Naturally, I expect to get grief for my views on the film, as people defend their loves stronger than most relatives. That’s because the need for community and shared interests overpower a certain group of people. Read into that what you will, but people love feeling like they belong.
What was Hasbro thinking with this movie? I get that the original iteration of the show had hit all of those major syndication numbers. But, that doesn’t mean you kill all of the characters that kids have grown to love. While reading through period and current pieces about the film’s reception, it stuns me. Nobody thought that much gruesome cartoon death would hurt Transformers: The Movie?
Hell, even if you were a kid back then…think about everything that came out after this film hit theaters. What has had the staying power of Transformers G1? Maybe Beast Wars, but that feels like more of a cult thing. Whether it’s the Michael Bay movies or what you remember from childhood, you remember those original robots in disguise.

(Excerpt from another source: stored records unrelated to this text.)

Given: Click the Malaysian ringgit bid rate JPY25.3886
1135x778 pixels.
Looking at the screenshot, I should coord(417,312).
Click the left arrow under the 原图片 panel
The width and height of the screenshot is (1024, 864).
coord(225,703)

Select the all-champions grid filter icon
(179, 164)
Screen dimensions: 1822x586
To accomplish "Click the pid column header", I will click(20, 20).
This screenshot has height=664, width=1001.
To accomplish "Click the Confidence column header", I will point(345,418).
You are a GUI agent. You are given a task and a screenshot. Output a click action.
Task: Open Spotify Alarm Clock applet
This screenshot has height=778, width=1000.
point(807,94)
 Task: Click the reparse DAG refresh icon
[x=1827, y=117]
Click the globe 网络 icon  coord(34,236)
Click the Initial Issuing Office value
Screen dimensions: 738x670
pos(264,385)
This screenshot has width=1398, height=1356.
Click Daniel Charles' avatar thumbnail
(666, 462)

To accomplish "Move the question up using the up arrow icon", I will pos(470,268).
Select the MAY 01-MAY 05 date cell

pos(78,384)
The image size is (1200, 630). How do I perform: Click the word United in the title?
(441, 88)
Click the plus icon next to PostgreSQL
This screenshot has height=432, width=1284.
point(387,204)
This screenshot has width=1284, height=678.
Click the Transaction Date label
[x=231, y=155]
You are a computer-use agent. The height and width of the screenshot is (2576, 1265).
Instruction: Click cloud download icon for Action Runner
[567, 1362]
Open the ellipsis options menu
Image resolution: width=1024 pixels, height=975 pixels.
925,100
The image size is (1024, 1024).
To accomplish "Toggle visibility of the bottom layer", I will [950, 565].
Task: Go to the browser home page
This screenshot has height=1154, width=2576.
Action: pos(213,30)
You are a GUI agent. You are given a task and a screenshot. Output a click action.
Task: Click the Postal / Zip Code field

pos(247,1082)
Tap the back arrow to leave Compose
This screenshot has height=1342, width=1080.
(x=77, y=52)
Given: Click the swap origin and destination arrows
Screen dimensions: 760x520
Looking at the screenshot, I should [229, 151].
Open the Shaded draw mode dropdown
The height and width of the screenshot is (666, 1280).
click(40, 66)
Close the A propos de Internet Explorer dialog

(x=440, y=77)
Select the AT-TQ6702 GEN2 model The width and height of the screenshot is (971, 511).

As a fan of pop culture history, it’s interesting to read the series writers not understanding what killing Optimus Prime would mean. I mean, why does it feel so strange to hear cartoon writers think of these as nothing but story points for toys? Dille and others mentioned that they thought they were making room for new toys. Honestly, it makes sense to me. But, you’ve got to know your audience.
Anything becomes a cult classic anymore. All it takes is time and enough weirdos coming together to inflate a giant toy commercial that got slapped together by multiple influences. We’re at a point where the Monoculture has become so diluted that anything with even the tiniest fanbase is a cult film now. I remember a time when it took more than people remembering when the Transformers died to make a cult following.
Shout Factory brings Transformers to 4K UHD with a killer steelbook. You get a ton of special features that were seemingly cobbled together from past releases. The 4K restoration for the 2160p transfer is brand new. However, I see a ton of print damage at points near the opening. It gets better, as things move on. However, it’s quite noticeable.
You also get a new 2016 performance by Stan Bush and some feature-length storyboards. The film is still the film, but it’s neat seeing production notes and people trying to remember everything that surrounded the movie. However, that doesn’t make Transformers into a great movie. It’s an oddball film that has a special place in the hearts of a select few.